### Instructions for the task
Reproduce every entry that follows word for word, but omit the images.

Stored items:
------------------------------------
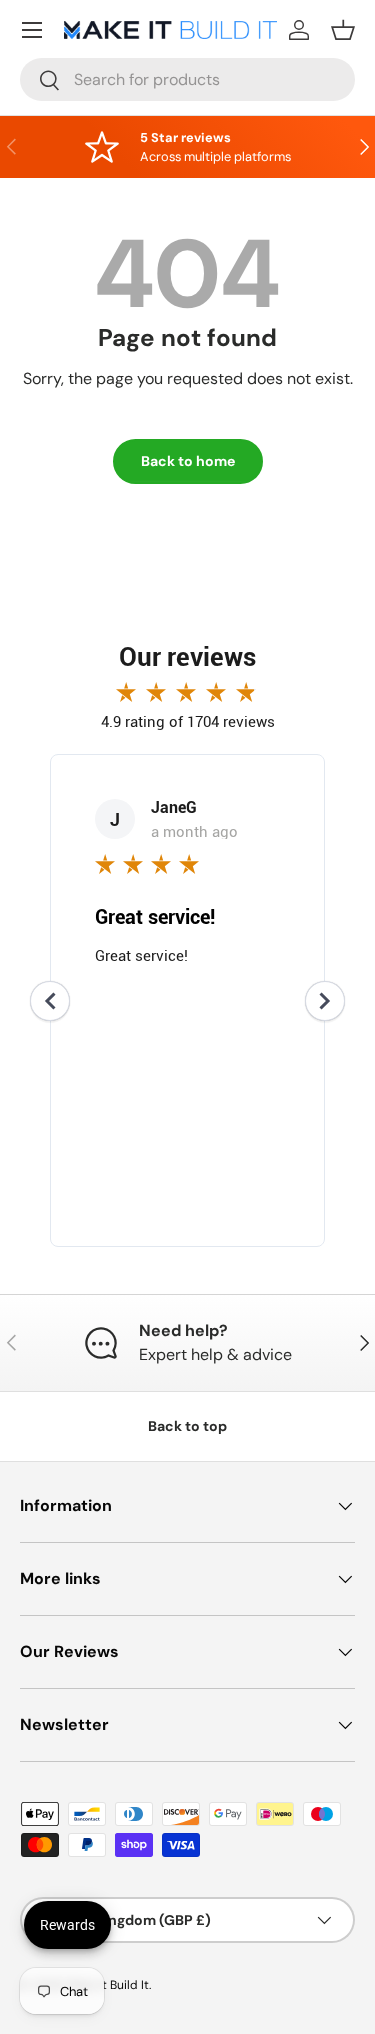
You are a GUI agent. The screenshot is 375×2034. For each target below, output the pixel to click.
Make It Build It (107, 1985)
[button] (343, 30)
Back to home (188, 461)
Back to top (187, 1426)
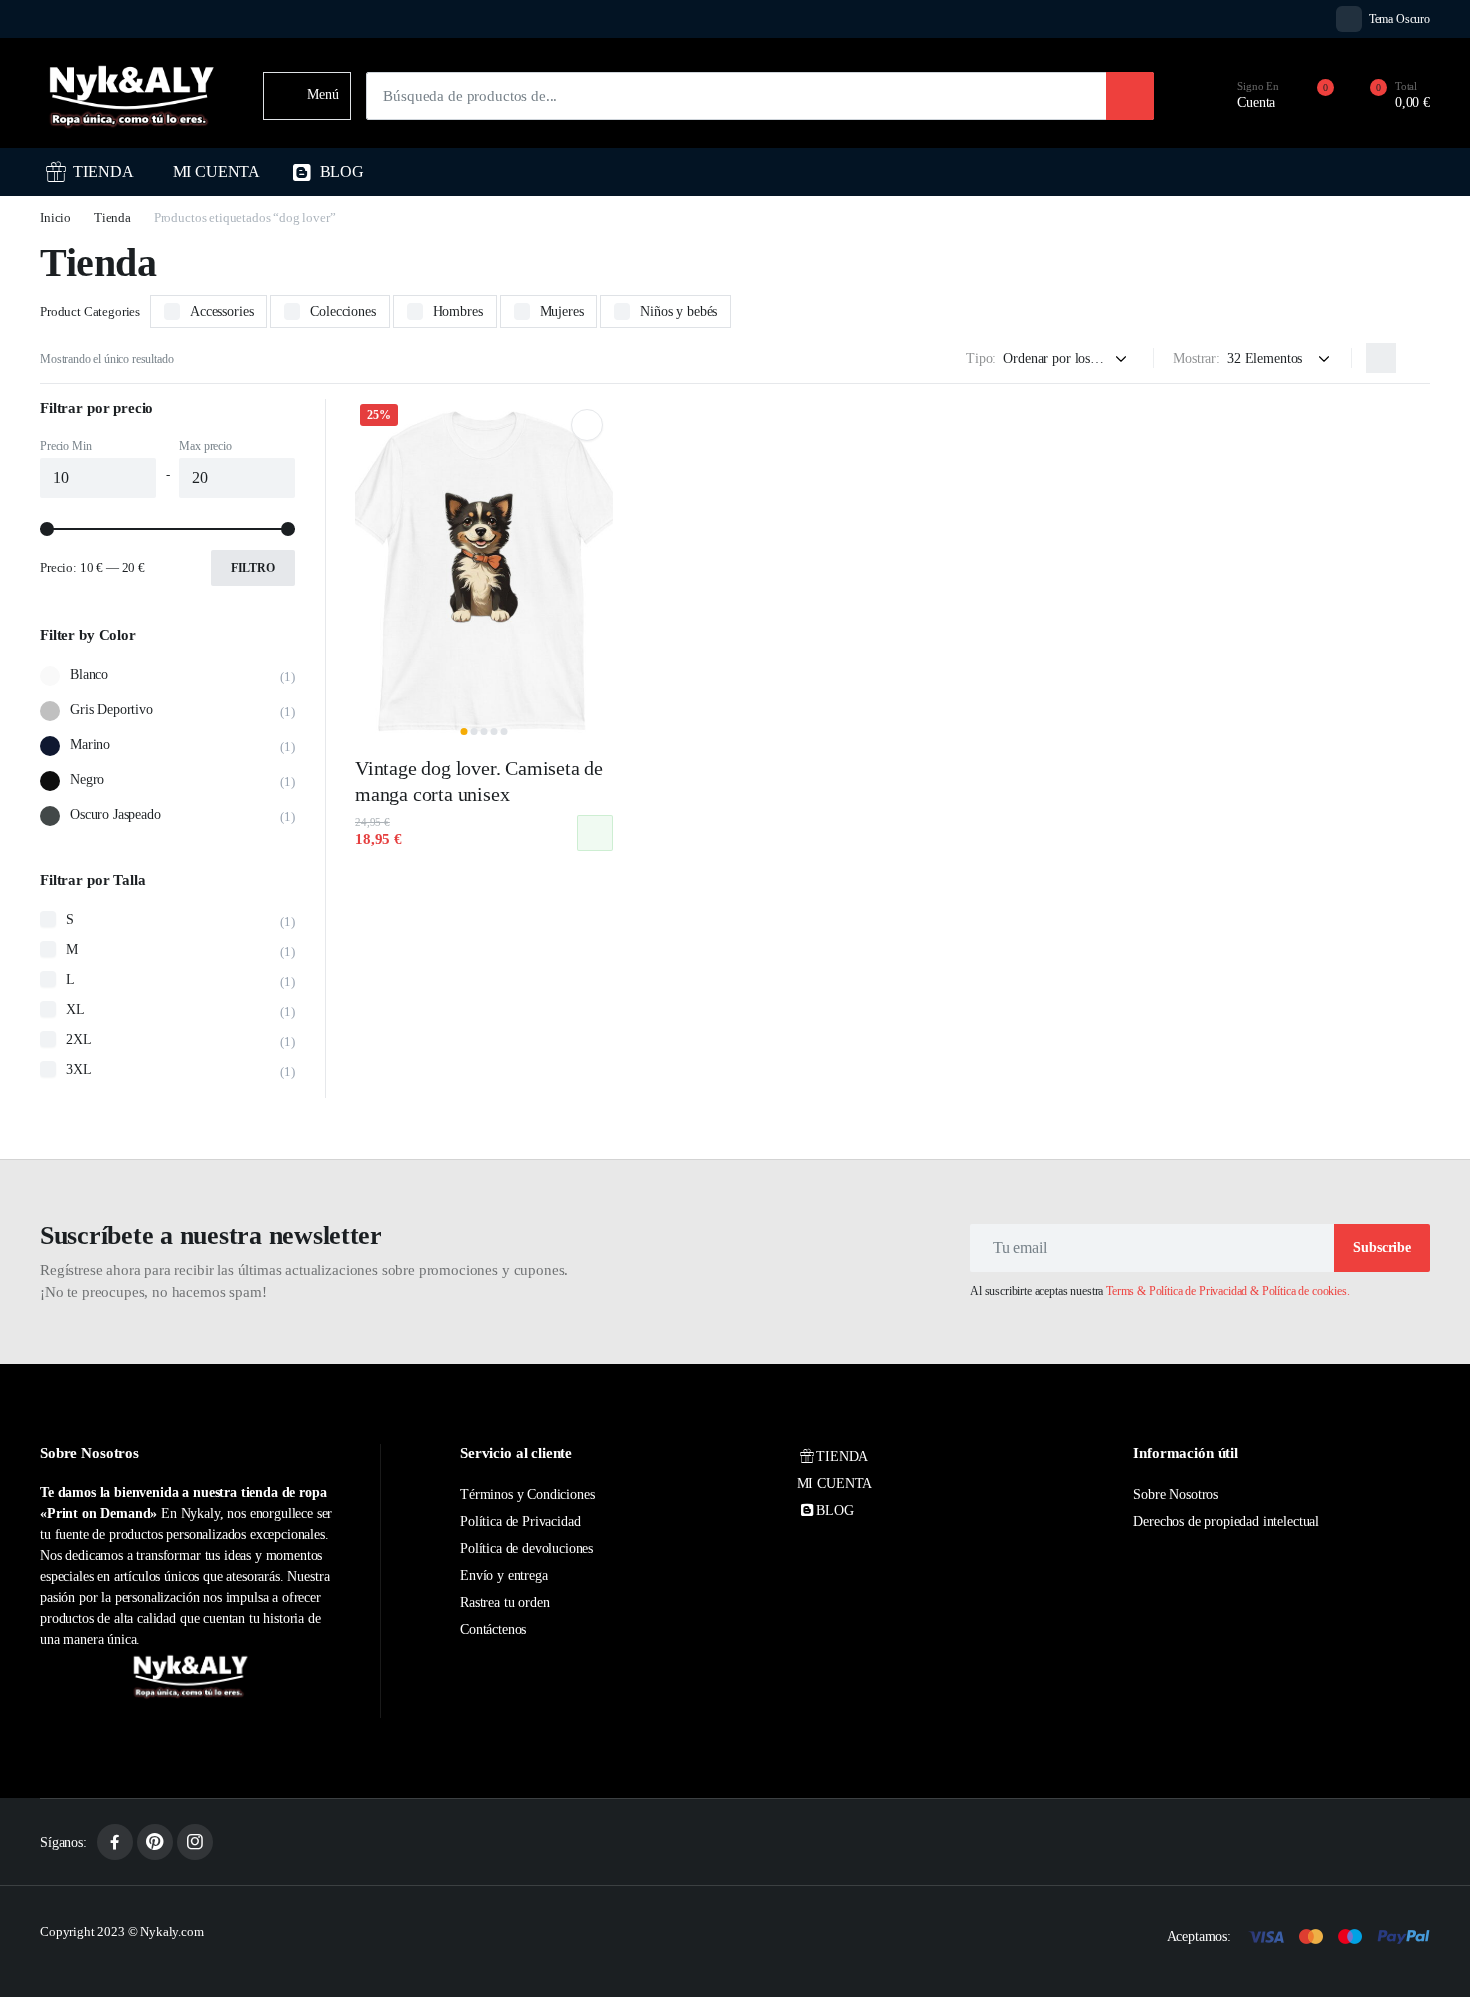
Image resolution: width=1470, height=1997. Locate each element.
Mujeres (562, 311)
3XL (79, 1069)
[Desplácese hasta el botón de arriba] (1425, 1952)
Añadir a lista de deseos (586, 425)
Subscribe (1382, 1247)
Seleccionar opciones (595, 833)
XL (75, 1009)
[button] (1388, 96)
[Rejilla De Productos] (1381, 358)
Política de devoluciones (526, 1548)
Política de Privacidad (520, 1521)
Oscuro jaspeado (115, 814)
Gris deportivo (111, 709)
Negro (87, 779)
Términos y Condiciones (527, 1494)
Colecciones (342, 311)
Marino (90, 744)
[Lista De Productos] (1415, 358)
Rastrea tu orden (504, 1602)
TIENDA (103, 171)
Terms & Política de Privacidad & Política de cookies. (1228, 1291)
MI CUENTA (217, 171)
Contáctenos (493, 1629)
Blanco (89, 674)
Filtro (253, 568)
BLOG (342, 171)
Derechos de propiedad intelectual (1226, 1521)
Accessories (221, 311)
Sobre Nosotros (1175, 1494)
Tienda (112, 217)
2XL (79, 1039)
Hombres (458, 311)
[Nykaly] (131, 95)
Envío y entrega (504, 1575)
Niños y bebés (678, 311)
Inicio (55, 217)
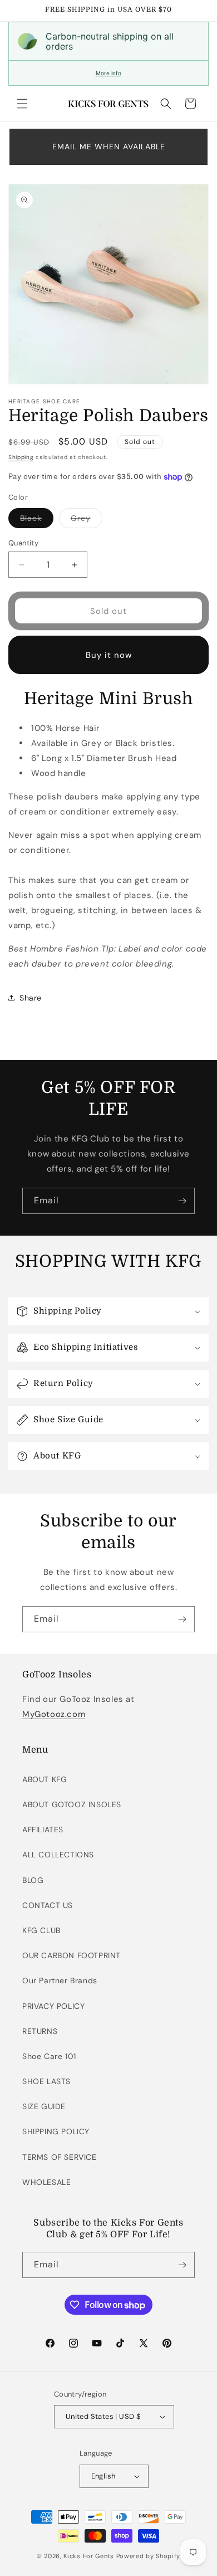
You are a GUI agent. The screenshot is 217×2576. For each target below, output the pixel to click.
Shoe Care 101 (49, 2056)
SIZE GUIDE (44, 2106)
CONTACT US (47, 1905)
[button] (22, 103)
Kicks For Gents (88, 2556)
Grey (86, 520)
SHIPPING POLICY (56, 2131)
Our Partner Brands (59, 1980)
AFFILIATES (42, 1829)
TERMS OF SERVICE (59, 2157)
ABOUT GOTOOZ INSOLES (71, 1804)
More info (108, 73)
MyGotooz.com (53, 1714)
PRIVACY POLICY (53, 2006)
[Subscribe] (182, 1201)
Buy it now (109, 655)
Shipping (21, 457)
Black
------------------------------------
### Solution to this task
You are a GUI agent. The screenshot is 375×2034. For each target below, output the pixel to click.
Make It Build It (107, 1985)
[button] (343, 30)
Back to home (188, 461)
Back to top (187, 1426)
Image resolution: width=1470, height=1997. Locate each element.
Mujeres (562, 311)
3XL (79, 1069)
[Desplácese hasta el botón de arriba] (1425, 1952)
Añadir a lista de deseos (586, 425)
Subscribe (1382, 1247)
Seleccionar opciones (595, 833)
XL (75, 1009)
[button] (1388, 96)
[Rejilla De Productos] (1381, 358)
Política de devoluciones (526, 1548)
Política de Privacidad (520, 1521)
Oscuro jaspeado (115, 814)
Gris deportivo (111, 709)
Negro (87, 779)
Términos y Condiciones (527, 1494)
Colecciones (342, 311)
Marino (90, 744)
[Lista De Productos] (1415, 358)
Rastrea tu orden (504, 1602)
TIENDA (103, 171)
Terms & Política de Privacidad & Política de cookies. (1228, 1291)
MI CUENTA (217, 171)
Contáctenos (493, 1629)
Blanco (89, 674)
Filtro (253, 568)
BLOG (342, 171)
Derechos de propiedad intelectual (1226, 1521)
Accessories (221, 311)
Sobre Nosotros (1175, 1494)
Tienda (112, 217)
2XL (79, 1039)
Hombres (458, 311)
[Nykaly] (131, 95)
Envío y entrega (504, 1575)
Niños y bebés (678, 311)
Inicio (55, 217)
You are a GUI agent. The screenshot is 217×2576. For each target below, output the pixel to click.
Shoe Care 101 (49, 2056)
SIZE GUIDE (44, 2106)
CONTACT US (47, 1905)
[button] (22, 103)
Kicks For Gents (88, 2556)
Grey (86, 520)
SHIPPING POLICY (56, 2131)
Our Partner Brands (59, 1980)
AFFILIATES (42, 1829)
TERMS OF SERVICE (59, 2157)
ABOUT GOTOOZ INSOLES (71, 1804)
More info (108, 73)
MyGotooz.com (53, 1714)
PRIVACY POLICY (53, 2006)
[Subscribe] (182, 1201)
Buy it now (109, 655)
Shipping (21, 457)
Black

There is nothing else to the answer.